年収1,000万円プレイヤー、半数が落語好き

雑誌「プレジデント」が2011年に実施した調査では、平均年収1,000万以上の調査対象者の43.4%が落語好きという結果になっている。お笑い番組を週1回以上見るという人も多く、人気番組として「笑点」が上がった。
彼らの約7割が日ごろから話にオチをつけるように工夫していると回答しており、初対面でも笑いをとって相手の心をつかむ人は4人に3人に上る。プロの経営者ほど、笑いやユーモアのセンスを大切にしているといわれる。こうしたコミュニケーションスキルを磨くために、落語を役立てている人も多いようだ。中には、落語を聞くだけでは飽き足らず、自ら芸を磨いて高座に上がる経営者もいるという。
経営コンサルティングのリンクアンドモチベーションの小笹芳央会長は、講演会でのアイスブレイキングのスキルを磨くために、落語の冒頭(いわゆるマクラ)を参考にしていると話す。

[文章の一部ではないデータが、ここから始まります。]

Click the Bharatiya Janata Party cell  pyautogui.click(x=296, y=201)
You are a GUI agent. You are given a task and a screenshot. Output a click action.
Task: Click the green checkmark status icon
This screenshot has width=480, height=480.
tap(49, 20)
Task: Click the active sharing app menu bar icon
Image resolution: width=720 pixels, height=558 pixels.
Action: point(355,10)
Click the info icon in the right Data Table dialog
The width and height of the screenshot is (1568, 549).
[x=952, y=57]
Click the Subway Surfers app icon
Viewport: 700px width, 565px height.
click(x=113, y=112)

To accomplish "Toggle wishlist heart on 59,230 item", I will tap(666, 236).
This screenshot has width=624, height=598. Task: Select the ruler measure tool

落語は、マクラ+本題+サゲで構成される。マクラでは世間話をしたり、本題と関係する小咄を挟んだりして観客の気持ちを解きほぐし、落語の世界にいざなう役割を果たしている。また、落ちや本題につながる重要な単語でも、現代の日本人にはあまりなじみがないと思われるものを、マクラの部分でさりげなく解説していることもある。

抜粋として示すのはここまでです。